The Graduate Employees and Students Organization, a group of student teachers and researchers, has been fighting for collective bargaining rights for over a decade. In 2015, GESO delivered a petition bearing the names and faces of hundreds of Yale University graduate student employees during a protest in New Haven, Connecticut. (Ryan Flynn/Associated Press)

Graduate students at private universities have long sought a right held by their peers at many public universities: the right to unionize.

Now they can.

In a 3-1 decision issued Tuesday, the National Labor Relations Board ruled that teaching and research assistants at Columbia University are in fact employees with collective bargaining rights.

The decision reverses a previous ruling under the Bush Administration that denied union rights to graduate students at Brown University, and marks a milestone for graduate students fighting to unionize.

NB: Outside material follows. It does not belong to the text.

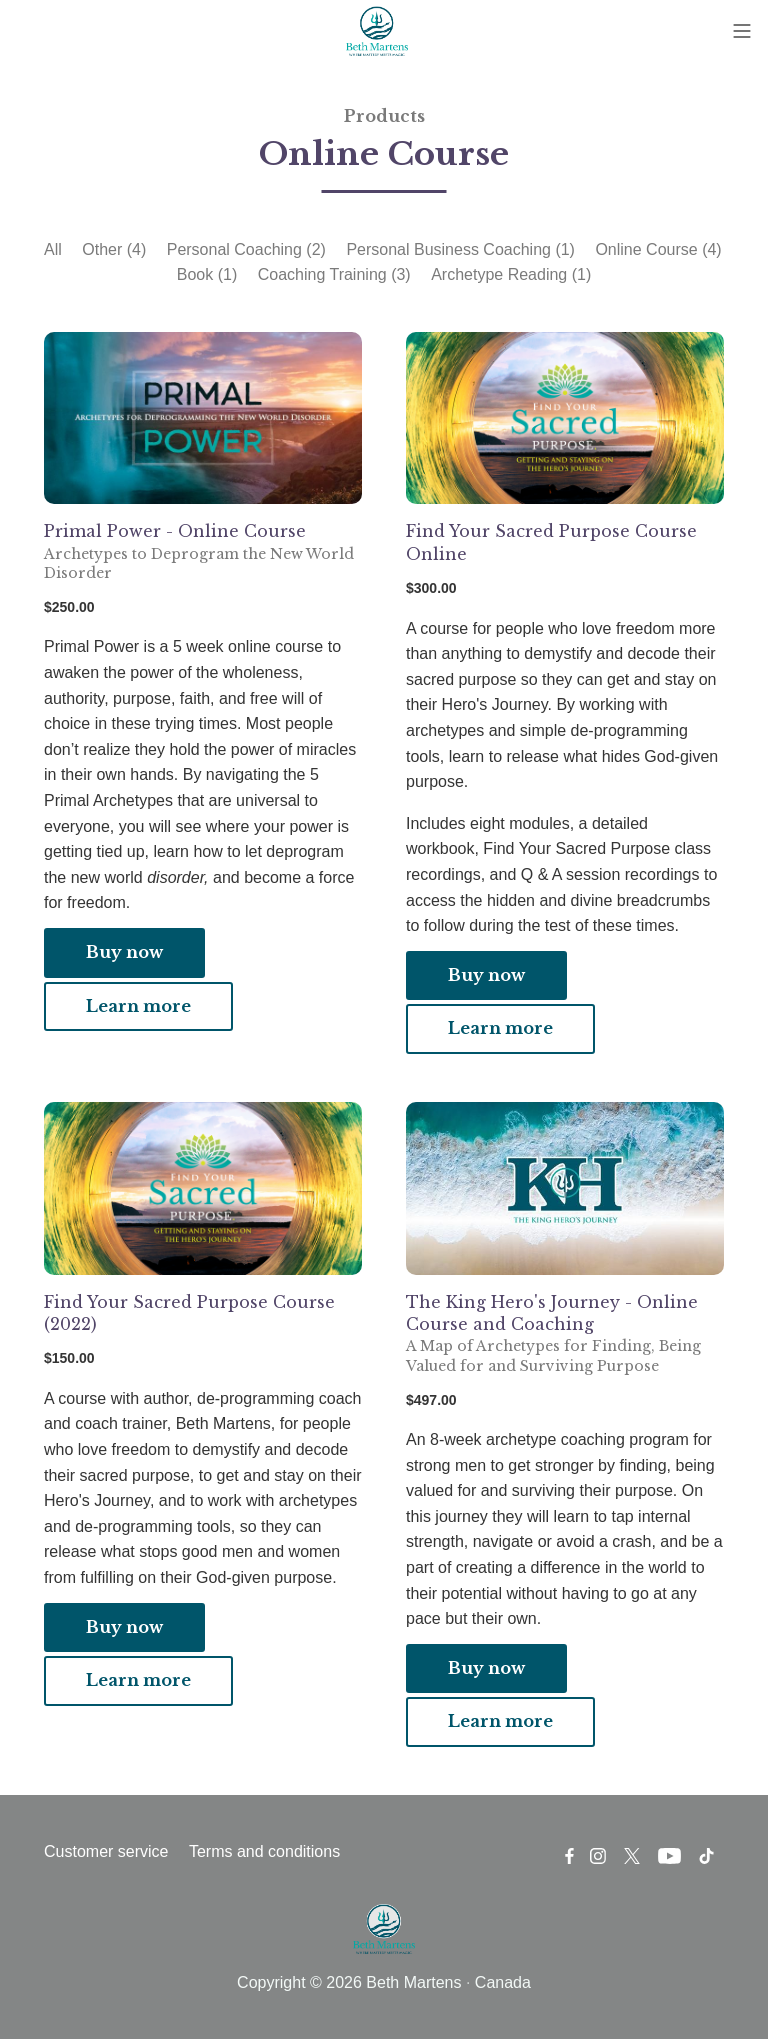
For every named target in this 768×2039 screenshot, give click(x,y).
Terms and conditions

The Harvard Graduate Students Union-UAW, which began efforts to unionize back in April 2015, is celebrating today’s decision.

“We spent the last year organizing our union in anticipation of this moment. We are joining a national movement of graduate workers demanding a voice in our working conditions” said James Mitchell, a graduate student in the Physics department at Harvard. “We provide quality teaching and research for the University. When we have a democratic voice at work, we know it will lead to better conditions for graduate workers, which will result in better learning conditions for our students.”

Administrators, including Harvard president Drew Faust, have called research and teaching essential to graduate learning and said students are not employees.

Some economists say higher pay and benefits for grad students will drive up tuition for undergraduates.

"The reality is that if the universities have to pay the graduate students more, then college is gonna get more expensive," said Sandy Baum, a senior fellow at the Urban Institute. "One reason we rely on these people is because they are cheaper."